*WHAT YOU SHOULD DO*
Set down the records below in full, exactly as they read.

Stored data
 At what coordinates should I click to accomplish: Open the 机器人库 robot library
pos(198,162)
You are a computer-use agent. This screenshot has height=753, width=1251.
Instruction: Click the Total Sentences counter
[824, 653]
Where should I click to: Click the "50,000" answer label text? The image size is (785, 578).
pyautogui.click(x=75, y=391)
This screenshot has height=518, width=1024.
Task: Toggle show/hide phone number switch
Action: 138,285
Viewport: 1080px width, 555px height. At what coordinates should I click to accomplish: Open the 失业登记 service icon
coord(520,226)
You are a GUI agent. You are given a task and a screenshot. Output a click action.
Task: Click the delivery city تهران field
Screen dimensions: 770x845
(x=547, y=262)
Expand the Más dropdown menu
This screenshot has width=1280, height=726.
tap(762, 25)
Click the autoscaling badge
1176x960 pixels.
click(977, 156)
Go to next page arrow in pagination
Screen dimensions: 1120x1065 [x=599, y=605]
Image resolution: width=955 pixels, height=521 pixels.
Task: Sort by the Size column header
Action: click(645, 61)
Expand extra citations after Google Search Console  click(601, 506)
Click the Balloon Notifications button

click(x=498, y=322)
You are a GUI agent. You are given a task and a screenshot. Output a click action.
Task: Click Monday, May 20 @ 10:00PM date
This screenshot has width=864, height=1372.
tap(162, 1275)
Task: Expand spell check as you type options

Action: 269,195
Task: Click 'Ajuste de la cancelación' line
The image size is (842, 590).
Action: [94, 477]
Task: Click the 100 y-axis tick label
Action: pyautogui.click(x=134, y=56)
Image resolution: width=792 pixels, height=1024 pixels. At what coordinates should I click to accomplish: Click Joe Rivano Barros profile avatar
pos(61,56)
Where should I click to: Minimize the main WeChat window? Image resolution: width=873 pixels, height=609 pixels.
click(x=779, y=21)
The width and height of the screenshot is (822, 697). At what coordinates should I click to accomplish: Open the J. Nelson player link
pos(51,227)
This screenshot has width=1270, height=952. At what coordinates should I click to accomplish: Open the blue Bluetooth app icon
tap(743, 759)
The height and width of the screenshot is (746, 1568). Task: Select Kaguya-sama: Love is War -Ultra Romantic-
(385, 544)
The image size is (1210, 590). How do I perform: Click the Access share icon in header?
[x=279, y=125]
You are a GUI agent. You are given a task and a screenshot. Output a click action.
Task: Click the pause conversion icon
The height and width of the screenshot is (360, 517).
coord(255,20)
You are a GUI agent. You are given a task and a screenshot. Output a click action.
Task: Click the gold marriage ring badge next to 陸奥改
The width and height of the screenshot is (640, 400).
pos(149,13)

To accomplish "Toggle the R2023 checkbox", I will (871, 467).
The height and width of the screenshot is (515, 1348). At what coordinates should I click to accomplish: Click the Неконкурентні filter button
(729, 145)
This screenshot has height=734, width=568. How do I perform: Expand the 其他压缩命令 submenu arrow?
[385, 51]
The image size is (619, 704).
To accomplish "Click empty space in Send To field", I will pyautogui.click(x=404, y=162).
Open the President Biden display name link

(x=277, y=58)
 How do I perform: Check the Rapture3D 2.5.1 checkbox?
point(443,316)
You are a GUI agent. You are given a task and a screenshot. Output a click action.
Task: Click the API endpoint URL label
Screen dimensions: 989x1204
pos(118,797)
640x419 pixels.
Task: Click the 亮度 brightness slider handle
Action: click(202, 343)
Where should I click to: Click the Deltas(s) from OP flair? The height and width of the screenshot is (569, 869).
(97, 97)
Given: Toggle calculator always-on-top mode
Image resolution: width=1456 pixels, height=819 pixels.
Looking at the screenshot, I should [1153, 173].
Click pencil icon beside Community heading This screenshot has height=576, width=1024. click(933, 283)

*THE COMPLETED TASK*
 At what coordinates should I click to accomplish: Open the 机器人库 robot library
pos(198,162)
You are a computer-use agent. This screenshot has height=753, width=1251.
Instruction: Click the Total Sentences counter
[824, 653]
Where should I click to: Click the "50,000" answer label text? The image size is (785, 578).
pyautogui.click(x=75, y=391)
This screenshot has height=518, width=1024.
Task: Toggle show/hide phone number switch
Action: 138,285
Viewport: 1080px width, 555px height. At what coordinates should I click to accomplish: Open the 失业登记 service icon
coord(520,226)
You are a GUI agent. You are given a task and a screenshot. Output a click action.
Task: Click the delivery city تهران field
Screen dimensions: 770x845
(x=547, y=262)
Expand the Más dropdown menu
This screenshot has width=1280, height=726.
tap(762, 25)
Click the autoscaling badge
1176x960 pixels.
click(977, 156)
Go to next page arrow in pagination
Screen dimensions: 1120x1065 [x=599, y=605]
Image resolution: width=955 pixels, height=521 pixels.
Task: Sort by the Size column header
Action: click(645, 61)
Expand extra citations after Google Search Console  click(601, 506)
Click the Balloon Notifications button

click(x=498, y=322)
You are a GUI agent. You are given a task and a screenshot. Output a click action.
Task: Click Monday, May 20 @ 10:00PM date
This screenshot has width=864, height=1372.
tap(162, 1275)
Task: Expand spell check as you type options

Action: 269,195
Task: Click 'Ajuste de la cancelación' line
The image size is (842, 590).
Action: [94, 477]
Task: Click the 100 y-axis tick label
Action: pyautogui.click(x=134, y=56)
Image resolution: width=792 pixels, height=1024 pixels. At what coordinates should I click to accomplish: Click Joe Rivano Barros profile avatar
pos(61,56)
Where should I click to: Minimize the main WeChat window? Image resolution: width=873 pixels, height=609 pixels.
click(x=779, y=21)
The width and height of the screenshot is (822, 697). At what coordinates should I click to accomplish: Open the J. Nelson player link
pos(51,227)
This screenshot has width=1270, height=952. At what coordinates should I click to accomplish: Open the blue Bluetooth app icon
tap(743, 759)
The height and width of the screenshot is (746, 1568). Task: Select Kaguya-sama: Love is War -Ultra Romantic-
(385, 544)
The image size is (1210, 590). How do I perform: Click the Access share icon in header?
[x=279, y=125]
You are a GUI agent. You are given a task and a screenshot. Output a click action.
Task: Click the pause conversion icon
The height and width of the screenshot is (360, 517).
coord(255,20)
You are a GUI agent. You are given a task and a screenshot. Output a click action.
Task: Click the gold marriage ring badge next to 陸奥改
The width and height of the screenshot is (640, 400).
pos(149,13)

To accomplish "Toggle the R2023 checkbox", I will (871, 467).
The height and width of the screenshot is (515, 1348). At what coordinates should I click to accomplish: Click the Неконкурентні filter button
(729, 145)
This screenshot has height=734, width=568. How do I perform: Expand the 其他压缩命令 submenu arrow?
[385, 51]
The image size is (619, 704).
To accomplish "Click empty space in Send To field", I will pyautogui.click(x=404, y=162).
Open the President Biden display name link

(x=277, y=58)
 How do I perform: Check the Rapture3D 2.5.1 checkbox?
point(443,316)
You are a GUI agent. You are given a task and a screenshot. Output a click action.
Task: Click the API endpoint URL label
Screen dimensions: 989x1204
pos(118,797)
640x419 pixels.
Task: Click the 亮度 brightness slider handle
Action: click(202, 343)
Where should I click to: Click the Deltas(s) from OP flair? The height and width of the screenshot is (569, 869).
(97, 97)
Given: Toggle calculator always-on-top mode
Image resolution: width=1456 pixels, height=819 pixels.
Looking at the screenshot, I should [1153, 173].
Click pencil icon beside Community heading This screenshot has height=576, width=1024. click(933, 283)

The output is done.